Estou tentando te dizer de como cheguei ao neutro e ao inexpressivo de mim. Não sei se estou entendendo o que falo, estou sentindo – e receio muito o sentir, pois sentir é apenas um dos estilos de ser.
Cada pessoa é um mundo, cada pessoa tem sua própria chave e a dos outros nada resolve.
E eu impávida finjo que não tenho dono. Pontas de cigarro apagadas eu recebo. Um dia vou pegar fogo.
Dela havia aos poucos emergido para descobrir que também sem a felicidade se vivia.
Talvez eu me ache delicada demais apenas porque não cometi os meus crimes.

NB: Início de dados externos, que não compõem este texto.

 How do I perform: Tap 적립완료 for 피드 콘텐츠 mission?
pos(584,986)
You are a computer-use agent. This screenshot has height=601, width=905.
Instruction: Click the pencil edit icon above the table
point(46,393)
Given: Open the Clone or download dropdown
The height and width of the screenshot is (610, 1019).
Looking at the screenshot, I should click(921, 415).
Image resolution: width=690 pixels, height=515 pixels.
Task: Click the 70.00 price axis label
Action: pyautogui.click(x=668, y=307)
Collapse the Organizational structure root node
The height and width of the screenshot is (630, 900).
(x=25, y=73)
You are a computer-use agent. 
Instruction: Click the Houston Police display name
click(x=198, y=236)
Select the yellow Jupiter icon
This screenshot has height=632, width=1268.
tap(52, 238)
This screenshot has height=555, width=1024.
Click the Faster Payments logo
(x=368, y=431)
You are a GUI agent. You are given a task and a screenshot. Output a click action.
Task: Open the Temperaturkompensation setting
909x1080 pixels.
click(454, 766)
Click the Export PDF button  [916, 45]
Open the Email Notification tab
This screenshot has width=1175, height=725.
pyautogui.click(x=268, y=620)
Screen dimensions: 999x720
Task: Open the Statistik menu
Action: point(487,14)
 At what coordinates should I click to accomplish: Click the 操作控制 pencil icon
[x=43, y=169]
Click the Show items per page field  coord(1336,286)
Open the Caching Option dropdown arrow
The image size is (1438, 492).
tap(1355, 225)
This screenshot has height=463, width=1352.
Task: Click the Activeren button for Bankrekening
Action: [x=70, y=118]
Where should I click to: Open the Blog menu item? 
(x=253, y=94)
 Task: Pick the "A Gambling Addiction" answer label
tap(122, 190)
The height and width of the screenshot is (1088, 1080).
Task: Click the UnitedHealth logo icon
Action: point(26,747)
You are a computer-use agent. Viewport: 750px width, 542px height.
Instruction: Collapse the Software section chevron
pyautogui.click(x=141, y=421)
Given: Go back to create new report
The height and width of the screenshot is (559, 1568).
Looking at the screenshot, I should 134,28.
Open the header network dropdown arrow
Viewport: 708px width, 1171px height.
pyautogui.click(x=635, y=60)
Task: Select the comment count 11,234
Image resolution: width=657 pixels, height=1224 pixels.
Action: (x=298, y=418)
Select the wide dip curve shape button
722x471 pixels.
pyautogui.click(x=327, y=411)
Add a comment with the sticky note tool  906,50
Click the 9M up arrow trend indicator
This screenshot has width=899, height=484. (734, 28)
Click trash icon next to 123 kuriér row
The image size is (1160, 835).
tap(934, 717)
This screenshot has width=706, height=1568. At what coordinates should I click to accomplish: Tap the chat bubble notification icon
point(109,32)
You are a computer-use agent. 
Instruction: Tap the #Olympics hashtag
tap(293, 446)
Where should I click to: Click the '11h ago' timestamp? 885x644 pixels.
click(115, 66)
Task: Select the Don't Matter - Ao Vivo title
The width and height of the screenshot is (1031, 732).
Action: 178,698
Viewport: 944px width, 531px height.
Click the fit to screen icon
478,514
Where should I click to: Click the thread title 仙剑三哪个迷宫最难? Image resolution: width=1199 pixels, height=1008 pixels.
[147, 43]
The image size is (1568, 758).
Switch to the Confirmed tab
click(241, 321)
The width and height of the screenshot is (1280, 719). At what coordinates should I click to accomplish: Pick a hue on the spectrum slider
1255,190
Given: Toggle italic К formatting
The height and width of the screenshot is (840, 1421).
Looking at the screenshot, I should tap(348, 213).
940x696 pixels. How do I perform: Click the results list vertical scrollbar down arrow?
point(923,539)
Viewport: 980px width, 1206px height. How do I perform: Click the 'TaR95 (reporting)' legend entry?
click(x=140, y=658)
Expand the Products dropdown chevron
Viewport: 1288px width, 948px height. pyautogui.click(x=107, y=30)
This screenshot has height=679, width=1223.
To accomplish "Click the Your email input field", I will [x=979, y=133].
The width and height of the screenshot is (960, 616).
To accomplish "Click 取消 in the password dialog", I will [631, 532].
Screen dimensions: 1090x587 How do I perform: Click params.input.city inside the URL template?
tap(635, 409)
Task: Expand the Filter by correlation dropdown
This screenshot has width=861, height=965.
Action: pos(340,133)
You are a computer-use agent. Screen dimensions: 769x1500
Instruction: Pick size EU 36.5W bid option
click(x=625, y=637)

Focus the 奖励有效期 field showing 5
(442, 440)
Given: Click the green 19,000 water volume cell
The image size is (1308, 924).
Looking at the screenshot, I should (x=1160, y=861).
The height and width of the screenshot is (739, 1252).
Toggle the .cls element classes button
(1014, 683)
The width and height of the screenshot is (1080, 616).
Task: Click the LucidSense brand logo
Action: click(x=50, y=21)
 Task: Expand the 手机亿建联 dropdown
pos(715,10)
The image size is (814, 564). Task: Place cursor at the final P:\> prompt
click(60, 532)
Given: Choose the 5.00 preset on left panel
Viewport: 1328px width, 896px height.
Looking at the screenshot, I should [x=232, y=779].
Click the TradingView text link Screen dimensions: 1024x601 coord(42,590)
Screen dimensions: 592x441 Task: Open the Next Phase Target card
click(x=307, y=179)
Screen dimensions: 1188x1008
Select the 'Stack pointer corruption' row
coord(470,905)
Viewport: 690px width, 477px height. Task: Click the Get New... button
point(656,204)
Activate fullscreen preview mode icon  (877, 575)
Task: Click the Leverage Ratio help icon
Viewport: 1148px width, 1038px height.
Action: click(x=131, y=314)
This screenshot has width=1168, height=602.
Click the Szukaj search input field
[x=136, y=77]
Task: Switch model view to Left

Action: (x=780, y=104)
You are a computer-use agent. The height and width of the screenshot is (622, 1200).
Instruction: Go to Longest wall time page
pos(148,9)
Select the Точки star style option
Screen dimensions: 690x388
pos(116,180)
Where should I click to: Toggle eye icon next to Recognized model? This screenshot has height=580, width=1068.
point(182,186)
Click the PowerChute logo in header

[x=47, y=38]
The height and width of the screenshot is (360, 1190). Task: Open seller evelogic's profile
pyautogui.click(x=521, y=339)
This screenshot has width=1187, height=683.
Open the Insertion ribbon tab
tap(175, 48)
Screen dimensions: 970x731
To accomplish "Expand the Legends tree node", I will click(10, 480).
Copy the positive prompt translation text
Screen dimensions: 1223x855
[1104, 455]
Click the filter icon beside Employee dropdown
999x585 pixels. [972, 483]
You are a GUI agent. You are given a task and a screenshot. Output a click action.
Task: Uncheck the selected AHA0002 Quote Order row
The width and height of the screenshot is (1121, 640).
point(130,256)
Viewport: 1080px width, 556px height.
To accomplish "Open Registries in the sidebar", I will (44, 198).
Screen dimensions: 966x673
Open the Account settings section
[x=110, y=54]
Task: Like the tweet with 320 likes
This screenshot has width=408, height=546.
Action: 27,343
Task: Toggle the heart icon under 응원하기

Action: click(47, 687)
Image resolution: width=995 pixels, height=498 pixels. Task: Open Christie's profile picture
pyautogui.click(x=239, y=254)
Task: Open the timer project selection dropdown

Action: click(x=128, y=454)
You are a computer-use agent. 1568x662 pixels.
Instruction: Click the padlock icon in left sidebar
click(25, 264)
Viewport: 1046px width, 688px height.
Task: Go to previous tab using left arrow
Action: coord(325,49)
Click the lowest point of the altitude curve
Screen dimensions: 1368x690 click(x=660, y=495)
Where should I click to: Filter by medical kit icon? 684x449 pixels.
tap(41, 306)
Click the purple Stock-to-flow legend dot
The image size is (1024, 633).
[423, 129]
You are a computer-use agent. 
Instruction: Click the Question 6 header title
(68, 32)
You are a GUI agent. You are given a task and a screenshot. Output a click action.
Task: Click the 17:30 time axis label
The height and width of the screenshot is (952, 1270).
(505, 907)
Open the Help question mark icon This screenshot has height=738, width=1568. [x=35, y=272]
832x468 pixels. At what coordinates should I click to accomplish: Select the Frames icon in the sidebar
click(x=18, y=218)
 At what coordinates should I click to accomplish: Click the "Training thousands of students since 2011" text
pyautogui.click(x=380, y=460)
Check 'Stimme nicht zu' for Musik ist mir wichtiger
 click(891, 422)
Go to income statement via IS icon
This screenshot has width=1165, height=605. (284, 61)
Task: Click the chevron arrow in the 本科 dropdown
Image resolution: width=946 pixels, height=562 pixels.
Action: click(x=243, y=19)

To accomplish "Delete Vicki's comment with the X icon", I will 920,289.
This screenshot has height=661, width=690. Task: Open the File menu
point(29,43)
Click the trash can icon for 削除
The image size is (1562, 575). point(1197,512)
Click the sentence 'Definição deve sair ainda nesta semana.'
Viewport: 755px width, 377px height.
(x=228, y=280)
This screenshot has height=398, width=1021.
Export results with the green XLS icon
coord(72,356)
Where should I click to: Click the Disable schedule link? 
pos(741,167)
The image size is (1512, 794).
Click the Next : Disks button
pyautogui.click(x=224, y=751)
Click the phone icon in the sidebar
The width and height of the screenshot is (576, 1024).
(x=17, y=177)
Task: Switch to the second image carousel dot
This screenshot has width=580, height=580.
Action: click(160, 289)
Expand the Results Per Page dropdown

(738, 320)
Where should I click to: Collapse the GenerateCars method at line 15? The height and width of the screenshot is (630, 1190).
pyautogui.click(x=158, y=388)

Só porque contive os meus crimes, eu me acho de amor inocente.
Nasci dura, heróica, solitária e em pé. E encontrei meu contraponto na paisagem sem pitoresco e sem beleza. A feiura é o meu estandarte de guerra. Eu amo o feio com um amor de igual para igual. E desafio a morte. Eu – eu sou a minha própria morte. E ninguém vai mais longe. O que há de bárbaro em mim procura o bárbaro e cruel fora de mim. Vejo em claros e escuros os rostos das pessoas que vacilam às chamas da fogueira. Sou uma árvore que arde com duro prazer. Só uma doçura me possui: a conivência com o mundo. Eu amo a minha cruz, a que doloridamente carrego. É o mínimo que posso fazer de minha vida: aceitar comiseravelmente o sacrifício da noite.
O tédio é de uma felicidade primária demais! E é por isso que me é intolerável o paraíso.